The paradox of their having come to this place because of some man telling them what to do and then staying because of the relative freedom it affords them lies at the heart of the film, which is well made and visually impressive. Its chief virtue lies in the performances of the real-life mother and daughter, Ms. Montenegro and Ms. Torres, who are also the real-life mother-in-law and wife of Mr. Waddington.

He has sought to create a sense of epic sweep by making the time-span of the film cover three generations and 60 years. Halfway through, Ms. Montenegro takes the part of the now-aged Áurea and Ms. Torres that of her daughter, Maria.

It’s a remarkable transformation, as there is constant tension between the mothers and daughters, who all have distinctive personalities, but it is also a way of suggesting continuity and geologic permanence.

The passage of time is marked by events in the sky. An eclipse in 1919 brings scientists to the northeast coast of Brazil to prove Einstein’s theory and Áurea misses a last chance to get away. Years later, a flight of World War II-era aircraft tells us we have arrived at 1942, when Maria, now grown, escapes to the city, leaving her mother behind. Finally, the middle-aged Maria returns in 1969 to find the now-aged Áurea still living between the sand and the sea, and tells her that a man has landed on the moon.
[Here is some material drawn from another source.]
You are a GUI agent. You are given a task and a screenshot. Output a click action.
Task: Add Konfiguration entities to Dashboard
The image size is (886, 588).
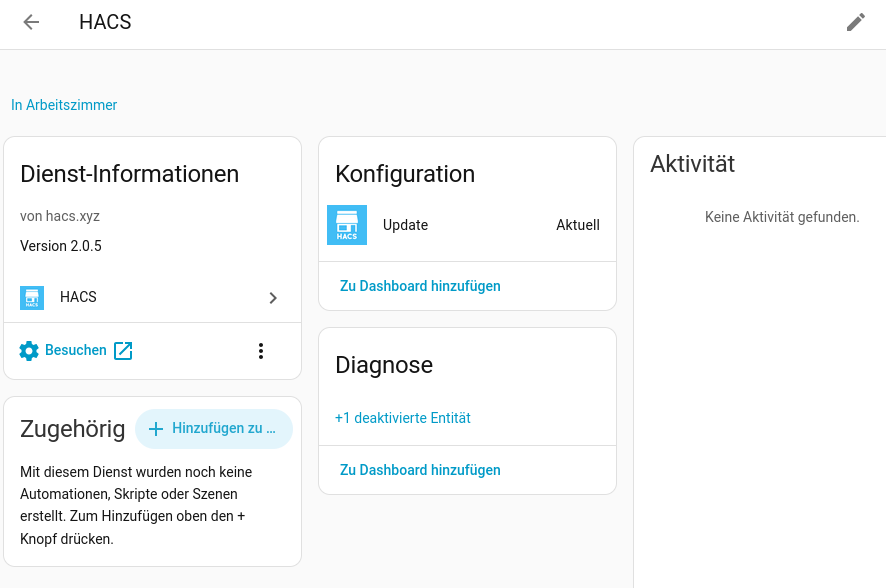coord(420,286)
“What did he find on the moon?”

“Nothing,” Maria answers. “Nothing. I heard he just found sand.”

Not a lot happens in this movie. Or, rather, one is constantly aware of all that is happening offstage while the unchanging sand and sea and sky where the women live create, with them, a rebuke to the ambitions and pretensions of men. When Áurea meets Luiz (Enrique Díaz), the military escort of the scientists in 1919, he tells her, as if expecting her to be excited, that the war is over.

“I didn’t know it had started,” she says to him.

“It lasted for four years,” he says.

“And I have been here for ten, I think.”

Einsteinian relativity has nothing on these contrasting views of time and timelessness.The hint seems to be that men are concerned with history and the historic while women inhabit a kind of timeless eternal present — even if that experience is profoundly against their will.

It’s a compelling vision, but it doesn’t leave much room for love or wisdom or goodness or sacrifice. Presumably in the vast sidereal distances apparent here under “the best sky in the world,” such things are of no more moment than human achievement.